* _Short problem_: Render the entries as a numbered list, with blank lines left out, please. Begin at the line that contains "Viewport: 1352px width, 577px height." and stop after the line that contains "(x=23, y=108)", and leave out the pictures.

* _Dataset excerpts_:
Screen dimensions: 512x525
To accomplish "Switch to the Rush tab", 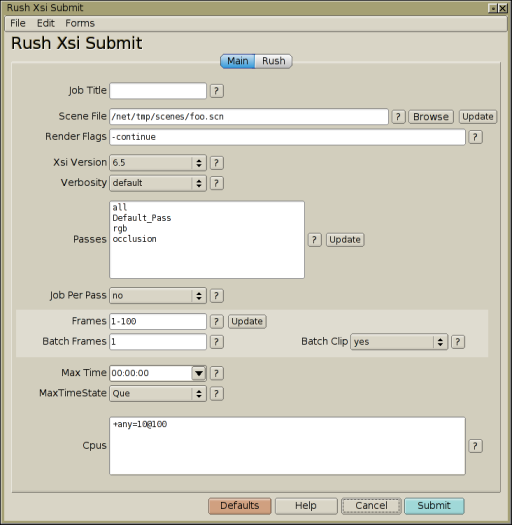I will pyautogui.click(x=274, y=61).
* * *
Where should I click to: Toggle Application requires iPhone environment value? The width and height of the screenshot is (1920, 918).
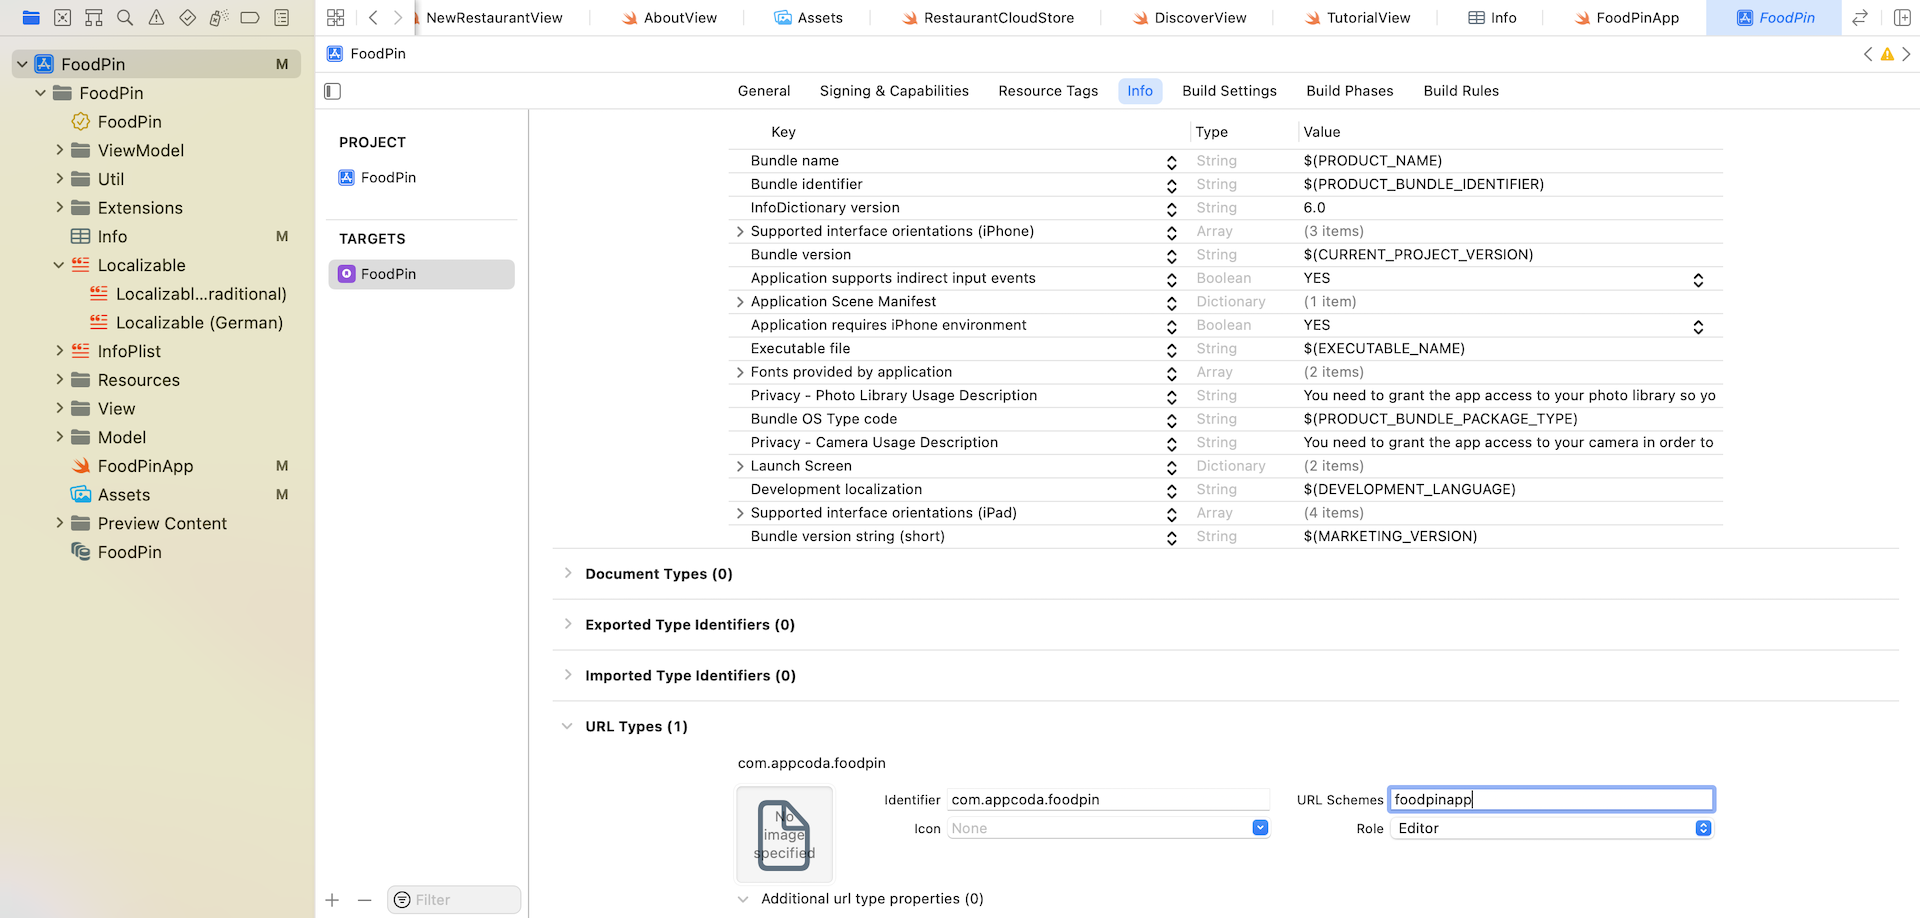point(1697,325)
* * *
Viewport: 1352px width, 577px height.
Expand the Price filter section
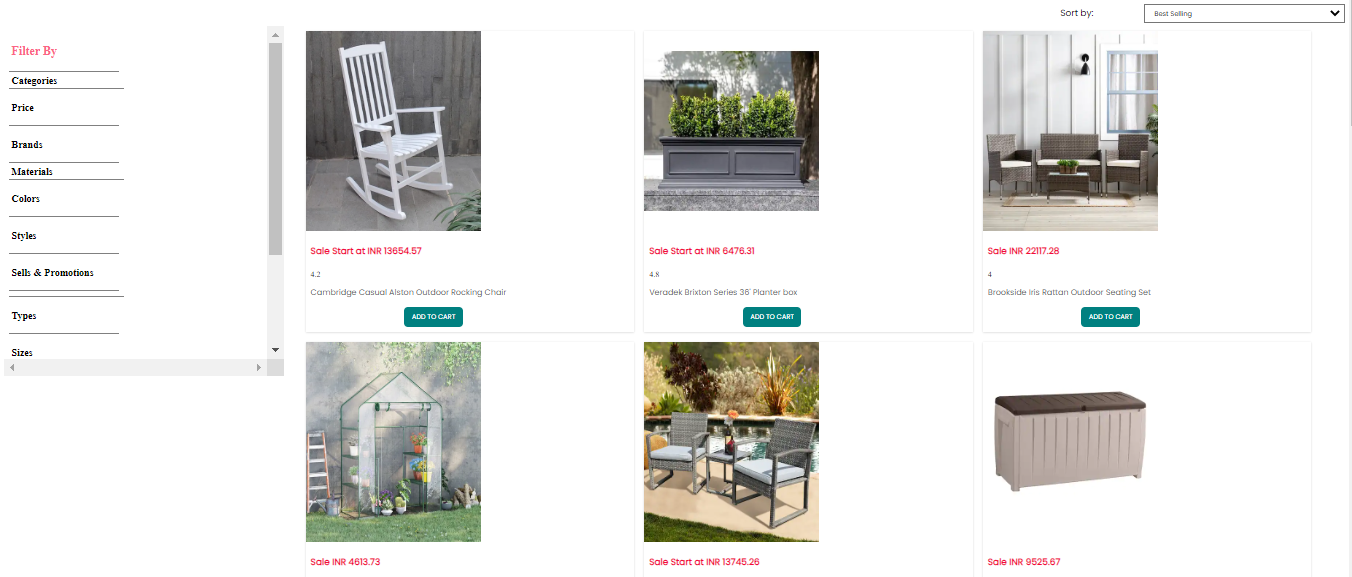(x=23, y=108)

* _Exercise response_:
1. Viewport: 1352px width, 577px height.
2. Expand the Price filter section
3. (x=23, y=108)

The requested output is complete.